SUPPLIED DATA:
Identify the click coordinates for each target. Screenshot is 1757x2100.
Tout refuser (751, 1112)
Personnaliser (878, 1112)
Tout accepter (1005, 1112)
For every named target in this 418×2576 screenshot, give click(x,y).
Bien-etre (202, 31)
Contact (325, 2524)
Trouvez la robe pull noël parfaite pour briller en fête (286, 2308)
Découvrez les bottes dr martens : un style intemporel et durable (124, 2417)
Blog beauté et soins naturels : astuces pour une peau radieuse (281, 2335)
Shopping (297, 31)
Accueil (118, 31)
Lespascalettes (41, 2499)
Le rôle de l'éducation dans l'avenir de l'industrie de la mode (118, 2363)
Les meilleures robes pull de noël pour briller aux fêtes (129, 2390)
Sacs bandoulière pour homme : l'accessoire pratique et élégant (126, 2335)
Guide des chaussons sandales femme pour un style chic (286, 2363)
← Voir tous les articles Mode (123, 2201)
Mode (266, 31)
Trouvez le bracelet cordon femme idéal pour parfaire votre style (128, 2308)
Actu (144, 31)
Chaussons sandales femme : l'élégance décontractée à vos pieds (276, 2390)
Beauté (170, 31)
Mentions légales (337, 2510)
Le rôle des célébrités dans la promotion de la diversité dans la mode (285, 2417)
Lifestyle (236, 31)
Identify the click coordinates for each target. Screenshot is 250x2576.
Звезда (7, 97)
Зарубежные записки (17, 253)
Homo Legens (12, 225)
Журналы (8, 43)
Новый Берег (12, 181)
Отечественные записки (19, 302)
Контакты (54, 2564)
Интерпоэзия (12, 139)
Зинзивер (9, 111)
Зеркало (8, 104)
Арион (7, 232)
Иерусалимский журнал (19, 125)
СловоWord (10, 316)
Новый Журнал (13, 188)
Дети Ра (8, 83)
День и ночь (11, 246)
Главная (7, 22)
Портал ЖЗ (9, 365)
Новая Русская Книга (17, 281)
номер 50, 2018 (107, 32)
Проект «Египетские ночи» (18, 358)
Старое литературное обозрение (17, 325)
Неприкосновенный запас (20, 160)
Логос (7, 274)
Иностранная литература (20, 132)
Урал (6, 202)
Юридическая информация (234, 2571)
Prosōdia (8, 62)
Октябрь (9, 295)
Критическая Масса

BRIEF: Within the listing above, extract exactly the lines from the line with "Contact (325, 2524)" to the line with "Mode (266, 31)", the two named lines included, and no others.

REPLY:
Contact (325, 2524)
Trouvez la robe pull noël parfaite pour briller en fête (286, 2308)
Découvrez les bottes dr martens : un style intemporel et durable (124, 2417)
Blog beauté et soins naturels : astuces pour une peau radieuse (281, 2335)
Shopping (297, 31)
Accueil (118, 31)
Lespascalettes (41, 2499)
Le rôle de l'éducation dans l'avenir de l'industrie de la mode (118, 2363)
Les meilleures robes pull de noël pour briller aux fêtes (129, 2390)
Sacs bandoulière pour homme : l'accessoire pratique et élégant (126, 2335)
Guide des chaussons sandales femme pour un style chic (286, 2363)
← Voir tous les articles Mode (123, 2201)
Mode (266, 31)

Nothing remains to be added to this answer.